Emil Nolde. Junks (red), 1913. Watercolour on paper, 24 x 33.2 cm. © Nolde Stiftung Seebüll.

Nolde also painted the tropical island, the sea and the Chinese junks, capturing their movement and the breeze in their sails with watery brushstrokes every bit as bright and vivid as his thickly impasto oils. Several decades later, during the second world war, when the Nazis banned him from working with – or even buying – oil paint, Nolde turned almost entirely to watercolour. This exhibition brings together a fascinating selection of works from this period – the so-called “Unpainted Pictures” – made by applying paint to wet paper and letting the colours bleed, before discerning and delineating shapes and figures within this puddle of colour. Among the fairytale creatures and hobgoblins – a curious insight into the contents of Nolde’s mind – a powerful image of an ice-skater stands out, bent forward, hands clasped, gliding serenely across the frozen lake. “Anything,” noted Nolde, “can be painted as long as it lies within the possibilities of colour.”
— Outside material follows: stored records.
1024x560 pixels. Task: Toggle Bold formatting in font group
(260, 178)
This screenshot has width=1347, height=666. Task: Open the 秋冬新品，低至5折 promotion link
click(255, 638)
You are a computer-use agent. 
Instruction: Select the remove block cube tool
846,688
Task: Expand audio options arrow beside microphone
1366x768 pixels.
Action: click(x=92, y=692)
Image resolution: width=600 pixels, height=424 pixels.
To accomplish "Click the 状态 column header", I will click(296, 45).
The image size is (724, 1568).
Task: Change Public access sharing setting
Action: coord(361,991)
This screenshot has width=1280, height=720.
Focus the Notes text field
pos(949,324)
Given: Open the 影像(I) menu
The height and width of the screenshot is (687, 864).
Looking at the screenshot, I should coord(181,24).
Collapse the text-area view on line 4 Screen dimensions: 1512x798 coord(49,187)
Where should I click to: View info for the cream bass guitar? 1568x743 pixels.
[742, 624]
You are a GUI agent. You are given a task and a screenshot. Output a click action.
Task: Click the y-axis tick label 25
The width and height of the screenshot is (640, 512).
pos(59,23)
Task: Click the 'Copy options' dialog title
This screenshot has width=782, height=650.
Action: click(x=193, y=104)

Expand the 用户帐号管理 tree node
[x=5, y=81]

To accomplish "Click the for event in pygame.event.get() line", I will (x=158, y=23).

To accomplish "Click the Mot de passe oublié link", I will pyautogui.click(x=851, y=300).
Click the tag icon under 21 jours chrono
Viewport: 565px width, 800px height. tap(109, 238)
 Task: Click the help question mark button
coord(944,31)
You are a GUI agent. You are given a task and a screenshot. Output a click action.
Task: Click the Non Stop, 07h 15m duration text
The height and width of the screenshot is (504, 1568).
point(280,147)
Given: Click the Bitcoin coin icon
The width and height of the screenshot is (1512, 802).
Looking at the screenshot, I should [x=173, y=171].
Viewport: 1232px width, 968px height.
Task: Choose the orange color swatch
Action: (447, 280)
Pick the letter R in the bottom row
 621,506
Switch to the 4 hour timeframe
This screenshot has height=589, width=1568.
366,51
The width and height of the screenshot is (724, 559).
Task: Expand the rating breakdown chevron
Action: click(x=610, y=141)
Emil Nolde. Women in the Garden, 1915. Oil on canvas, 73 x 88 cm. © Nolde Stiftung Seebüll. Photograph © National Gallery of Ireland.

At their home in Seebüll, Nolde and Ada cultivated a garden, laid out as the entwined initials E and A, and many of his later paintings are inspired by this oasis of colour and security. Women in the Garden (1915), thought to depict Ada and a neighbour, belongs to the National Gallery of Ireland’s own collection and was something of a starting point for the exhibition. The final room is so adorned with floral-filled canvases that it has almost become a garden itself. Large Poppies (Red, Red, Red) (1942), painted when Nolde was 75, is such a truly exultant celebration of colour, it perfectly sums up his life’s work – carrying with it also the sombre associations of these fragile flowers, a silent reminder of the turbulence of the times through which Nolde lived.

Emil Nolde: Colour Is Life travels to the Scottish National Gallery of Modern Art, Edinburgh, 14 July - 21 October 2018.



Emil Nolde. Large Poppies (Red, Red, Red), 1942. Oil on canvas, 73.5 x 89.5 cm. © Nolde Stiftung Seebüll.